◆ DATASET CONTENT

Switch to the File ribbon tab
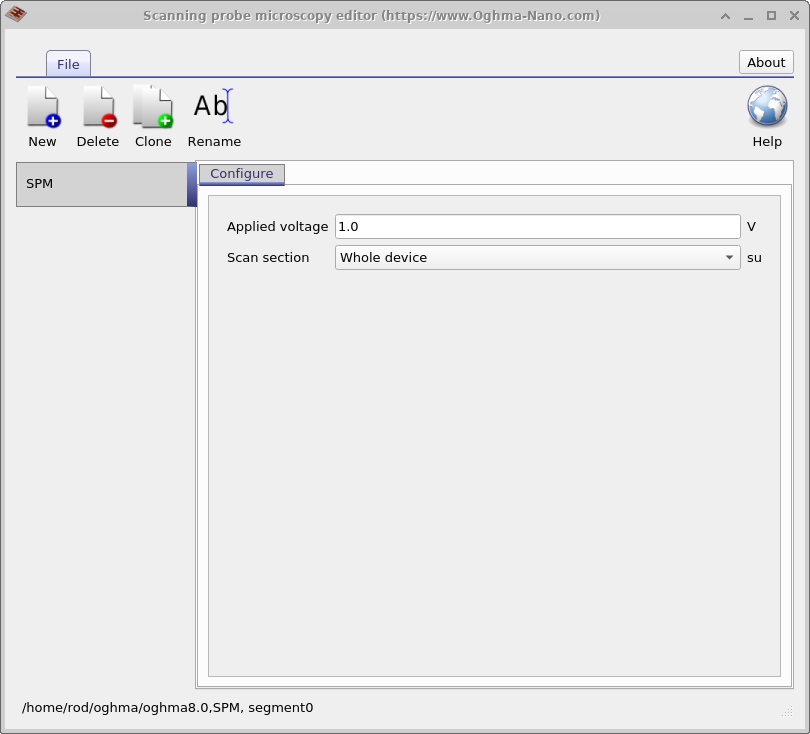Image resolution: width=810 pixels, height=734 pixels. (68, 64)
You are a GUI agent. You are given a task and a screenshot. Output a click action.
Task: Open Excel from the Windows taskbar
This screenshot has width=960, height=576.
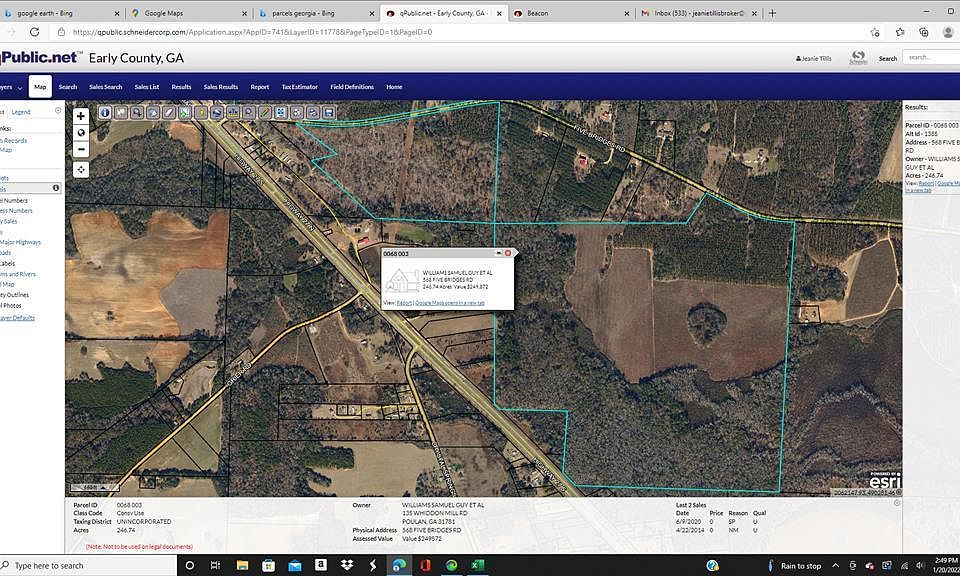click(x=478, y=565)
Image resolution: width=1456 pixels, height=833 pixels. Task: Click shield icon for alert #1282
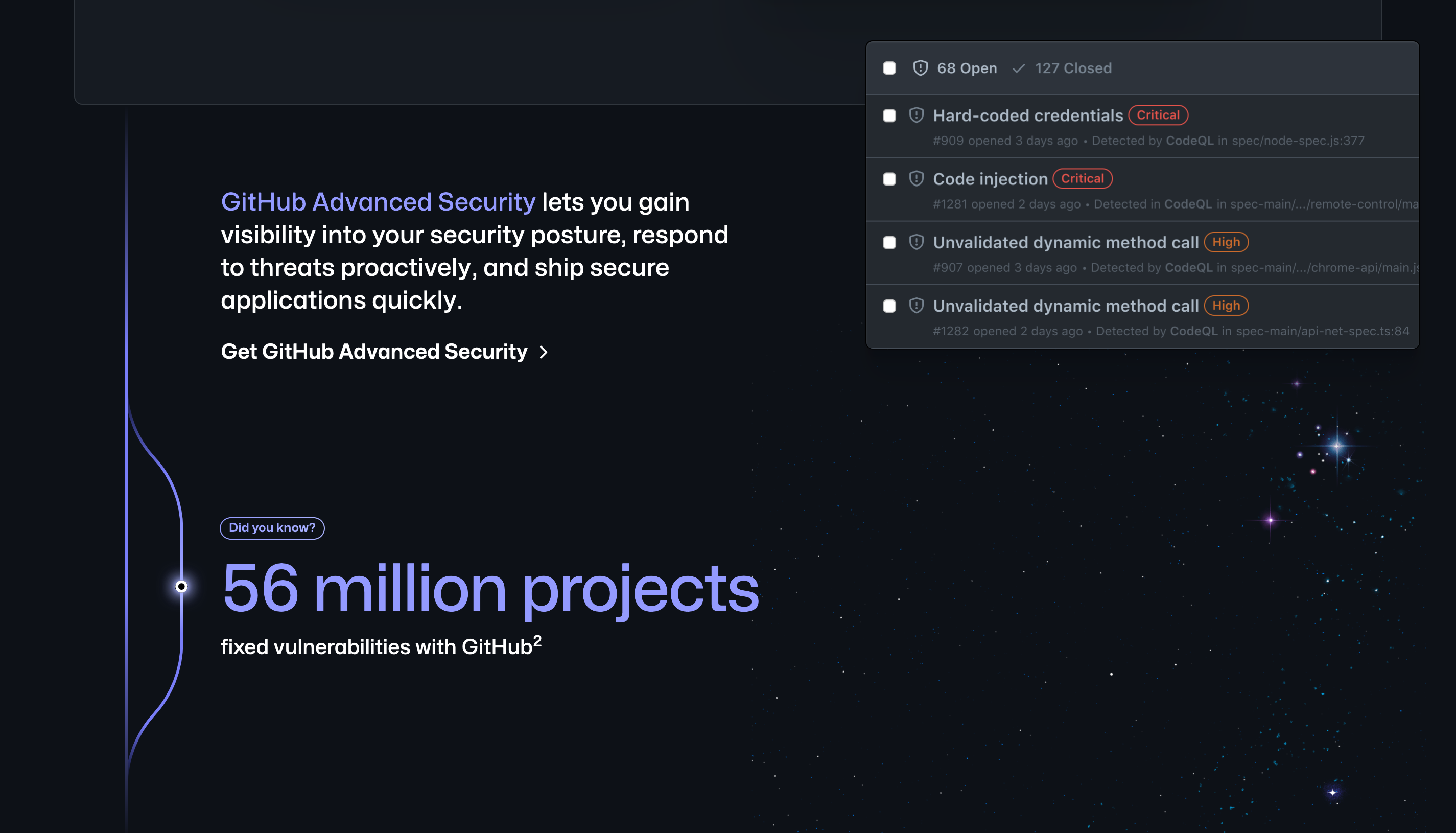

◆ WORK INSTRUCTIONS
Transcribe the text of all the entries above verbatim, leaving out the pictures.

◆ FINISHED ANSWER
Switch to the File ribbon tab
Image resolution: width=810 pixels, height=734 pixels. (68, 64)
You are a GUI agent. You are given a task and a screenshot. Output a click action.
Task: Open Excel from the Windows taskbar
This screenshot has width=960, height=576.
click(x=478, y=565)
Image resolution: width=1456 pixels, height=833 pixels. Task: Click shield icon for alert #1282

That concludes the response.